Arman Zangeneh

No. 12 – Tabiat Eslamshahr
- Position: Power forward
- League: Iranian super League

Personal information
- Born: June 15, 1993 (age 33) Tehran, Iran
- Listed height: 6 ft 8 in (2.03 m)
- Listed weight: 234 lb (106 kg)

Career information
- Playing career: 2010–present

Career history
- 2010–2011: Towzin Electric Kashan
- 2011–2012: Mahram Tehran
- 2012–2013: Hamyari Shahrdari Zanjan
- 2013–2015: Mahram Tehran
- 2015–2016: Petrochimi Bandar Imam
- 2017–2018: Naft Abadan
- 2018–2019: Chemidor Qom
- 2019–2021: Mahram Tehran
- 2021–2023: Zob Ahan Isfahan
- 2023–present: Tabiat Eslamshahr

Career highlights
- 2010 Summer Youth Olympics (participated); 2014 FIBA Basketball World Cup (participated); 2019 FIBA Basketball World Cup (participated); Iranian League Champion (2012) (2015) (2016); Iranian League Runner Up (2014) (2019) (2021);

= Arman Zangeneh =

Iranian basketball player

Arman Zangeneh (آرمان زنگنه, born June 15, 1993) is an Iranian professional basketball player.
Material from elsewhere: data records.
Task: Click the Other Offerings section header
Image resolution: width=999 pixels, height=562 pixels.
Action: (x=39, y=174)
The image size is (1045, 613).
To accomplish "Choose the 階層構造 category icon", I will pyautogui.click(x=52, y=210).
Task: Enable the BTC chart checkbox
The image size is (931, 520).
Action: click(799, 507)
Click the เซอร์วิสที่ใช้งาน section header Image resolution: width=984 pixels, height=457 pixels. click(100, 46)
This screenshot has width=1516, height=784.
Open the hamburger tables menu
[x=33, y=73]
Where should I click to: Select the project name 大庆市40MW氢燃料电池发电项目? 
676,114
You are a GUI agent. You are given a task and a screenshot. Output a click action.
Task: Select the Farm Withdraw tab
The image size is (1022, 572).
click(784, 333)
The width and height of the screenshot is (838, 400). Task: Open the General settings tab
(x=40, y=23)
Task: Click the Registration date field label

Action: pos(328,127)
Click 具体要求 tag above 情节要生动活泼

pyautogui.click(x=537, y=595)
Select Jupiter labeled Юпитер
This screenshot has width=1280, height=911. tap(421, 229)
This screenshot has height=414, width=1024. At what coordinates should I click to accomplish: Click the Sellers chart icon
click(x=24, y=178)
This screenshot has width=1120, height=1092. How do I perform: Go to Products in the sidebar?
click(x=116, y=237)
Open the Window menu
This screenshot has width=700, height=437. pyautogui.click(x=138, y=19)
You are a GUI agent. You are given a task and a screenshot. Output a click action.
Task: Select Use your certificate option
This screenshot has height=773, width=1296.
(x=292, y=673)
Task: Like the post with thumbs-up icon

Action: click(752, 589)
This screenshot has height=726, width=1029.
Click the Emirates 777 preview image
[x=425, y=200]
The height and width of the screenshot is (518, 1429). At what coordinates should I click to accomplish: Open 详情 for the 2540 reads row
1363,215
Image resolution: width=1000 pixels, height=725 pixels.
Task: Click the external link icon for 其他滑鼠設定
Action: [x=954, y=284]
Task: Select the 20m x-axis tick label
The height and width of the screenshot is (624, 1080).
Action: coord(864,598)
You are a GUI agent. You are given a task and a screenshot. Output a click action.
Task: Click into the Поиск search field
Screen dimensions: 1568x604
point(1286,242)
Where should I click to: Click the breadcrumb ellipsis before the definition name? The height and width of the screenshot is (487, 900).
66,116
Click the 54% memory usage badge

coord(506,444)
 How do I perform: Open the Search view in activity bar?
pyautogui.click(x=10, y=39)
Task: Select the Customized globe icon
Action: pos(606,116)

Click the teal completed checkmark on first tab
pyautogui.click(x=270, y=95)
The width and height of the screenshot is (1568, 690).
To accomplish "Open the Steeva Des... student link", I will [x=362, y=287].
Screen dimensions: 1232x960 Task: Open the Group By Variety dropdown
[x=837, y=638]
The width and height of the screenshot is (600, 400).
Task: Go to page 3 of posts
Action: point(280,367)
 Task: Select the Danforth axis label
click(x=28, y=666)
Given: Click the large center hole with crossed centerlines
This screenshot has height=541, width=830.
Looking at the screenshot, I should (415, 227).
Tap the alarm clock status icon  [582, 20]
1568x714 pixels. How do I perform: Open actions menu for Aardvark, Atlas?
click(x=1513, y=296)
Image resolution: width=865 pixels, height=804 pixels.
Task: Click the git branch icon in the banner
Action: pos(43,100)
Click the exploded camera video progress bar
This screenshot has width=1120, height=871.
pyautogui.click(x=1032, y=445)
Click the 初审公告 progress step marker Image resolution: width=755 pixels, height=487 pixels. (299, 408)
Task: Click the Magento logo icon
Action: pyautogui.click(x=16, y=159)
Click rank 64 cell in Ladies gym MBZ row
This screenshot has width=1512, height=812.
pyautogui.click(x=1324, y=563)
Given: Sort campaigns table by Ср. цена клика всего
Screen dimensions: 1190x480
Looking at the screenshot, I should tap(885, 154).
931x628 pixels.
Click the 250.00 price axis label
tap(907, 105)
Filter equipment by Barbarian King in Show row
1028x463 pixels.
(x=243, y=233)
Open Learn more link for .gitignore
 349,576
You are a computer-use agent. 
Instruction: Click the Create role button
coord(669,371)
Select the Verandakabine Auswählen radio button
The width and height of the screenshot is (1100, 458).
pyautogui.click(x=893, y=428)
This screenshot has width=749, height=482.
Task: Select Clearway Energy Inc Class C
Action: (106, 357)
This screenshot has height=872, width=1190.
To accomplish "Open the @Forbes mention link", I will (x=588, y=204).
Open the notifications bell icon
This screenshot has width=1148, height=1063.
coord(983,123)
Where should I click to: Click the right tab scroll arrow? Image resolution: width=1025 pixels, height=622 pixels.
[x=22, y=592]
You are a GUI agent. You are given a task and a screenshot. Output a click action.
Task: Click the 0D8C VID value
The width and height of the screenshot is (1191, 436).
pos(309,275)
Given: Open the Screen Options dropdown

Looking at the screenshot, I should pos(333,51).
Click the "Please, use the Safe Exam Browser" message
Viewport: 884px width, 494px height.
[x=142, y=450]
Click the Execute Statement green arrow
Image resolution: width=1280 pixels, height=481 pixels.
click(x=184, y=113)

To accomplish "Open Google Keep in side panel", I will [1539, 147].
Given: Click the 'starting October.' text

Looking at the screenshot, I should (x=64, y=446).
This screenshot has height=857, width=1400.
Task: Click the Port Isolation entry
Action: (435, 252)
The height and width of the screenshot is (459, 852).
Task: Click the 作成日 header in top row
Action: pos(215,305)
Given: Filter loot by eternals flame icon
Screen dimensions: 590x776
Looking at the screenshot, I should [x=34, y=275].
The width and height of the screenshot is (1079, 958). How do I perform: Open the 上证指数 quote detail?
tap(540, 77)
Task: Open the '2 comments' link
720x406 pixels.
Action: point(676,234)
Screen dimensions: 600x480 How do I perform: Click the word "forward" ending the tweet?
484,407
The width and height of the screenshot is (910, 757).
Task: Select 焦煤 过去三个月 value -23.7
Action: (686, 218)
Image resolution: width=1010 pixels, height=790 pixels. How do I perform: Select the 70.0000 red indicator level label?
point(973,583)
He currently plays for Zob Ahan Isfahan BC in the Iranian Super League as well as for the Iranian national basketball team, as a power forward. He is 6 ft 8 in in height. He was a member of Iran 3x3 national basketball youth team attending in 2010 Summer Youth Olympics.
He was introduced to national team in 2014 FIBA Asia Cup by Memi Bečirovič, and participated in the 2014 World Cup in Spain and 2019 World Cup in China with the Iranian national basketball team.